### INSTRUCTIONS TO FOLLOW
Quote the rows word for word, covering the stretch from the line containing "will [525, 515]." through the end of the rows.

### PROVIDED RECORDS
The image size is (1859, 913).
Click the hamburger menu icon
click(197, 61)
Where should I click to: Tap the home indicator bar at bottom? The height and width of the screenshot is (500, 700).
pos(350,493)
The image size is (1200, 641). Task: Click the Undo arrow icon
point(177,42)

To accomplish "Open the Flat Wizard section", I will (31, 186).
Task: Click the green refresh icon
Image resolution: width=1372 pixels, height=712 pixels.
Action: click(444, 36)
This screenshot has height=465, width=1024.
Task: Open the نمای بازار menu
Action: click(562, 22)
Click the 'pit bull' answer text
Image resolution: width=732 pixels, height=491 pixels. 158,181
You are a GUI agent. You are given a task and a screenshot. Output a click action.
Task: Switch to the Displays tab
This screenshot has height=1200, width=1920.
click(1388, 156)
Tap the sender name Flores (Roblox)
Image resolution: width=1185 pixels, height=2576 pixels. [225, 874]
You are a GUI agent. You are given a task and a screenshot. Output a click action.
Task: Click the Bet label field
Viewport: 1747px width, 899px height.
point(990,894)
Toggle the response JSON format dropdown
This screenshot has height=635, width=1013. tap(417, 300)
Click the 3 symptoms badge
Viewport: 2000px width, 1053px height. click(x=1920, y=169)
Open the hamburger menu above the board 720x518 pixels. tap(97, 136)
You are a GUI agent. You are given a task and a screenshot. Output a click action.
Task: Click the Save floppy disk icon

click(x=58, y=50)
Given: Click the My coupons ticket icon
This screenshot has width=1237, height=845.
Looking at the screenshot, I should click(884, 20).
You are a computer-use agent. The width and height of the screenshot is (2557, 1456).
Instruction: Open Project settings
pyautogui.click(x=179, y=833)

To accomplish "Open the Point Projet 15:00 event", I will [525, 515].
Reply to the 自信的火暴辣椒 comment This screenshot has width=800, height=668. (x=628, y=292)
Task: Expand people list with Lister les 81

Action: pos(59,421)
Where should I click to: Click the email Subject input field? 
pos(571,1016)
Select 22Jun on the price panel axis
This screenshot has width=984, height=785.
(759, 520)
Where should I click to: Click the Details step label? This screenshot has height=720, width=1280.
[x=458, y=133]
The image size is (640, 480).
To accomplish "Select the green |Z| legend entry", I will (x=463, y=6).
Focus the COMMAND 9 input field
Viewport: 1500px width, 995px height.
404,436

### RESPONSE TO THE EXERCISE
To accomplish "Open the Point Projet 15:00 event", I will [525, 515].
Reply to the 自信的火暴辣椒 comment This screenshot has width=800, height=668. (x=628, y=292)
Task: Expand people list with Lister les 81

Action: pos(59,421)
Where should I click to: Click the email Subject input field? 
pos(571,1016)
Select 22Jun on the price panel axis
This screenshot has width=984, height=785.
(759, 520)
Where should I click to: Click the Details step label? This screenshot has height=720, width=1280.
[x=458, y=133]
The image size is (640, 480).
To accomplish "Select the green |Z| legend entry", I will (x=463, y=6).
Focus the COMMAND 9 input field
Viewport: 1500px width, 995px height.
404,436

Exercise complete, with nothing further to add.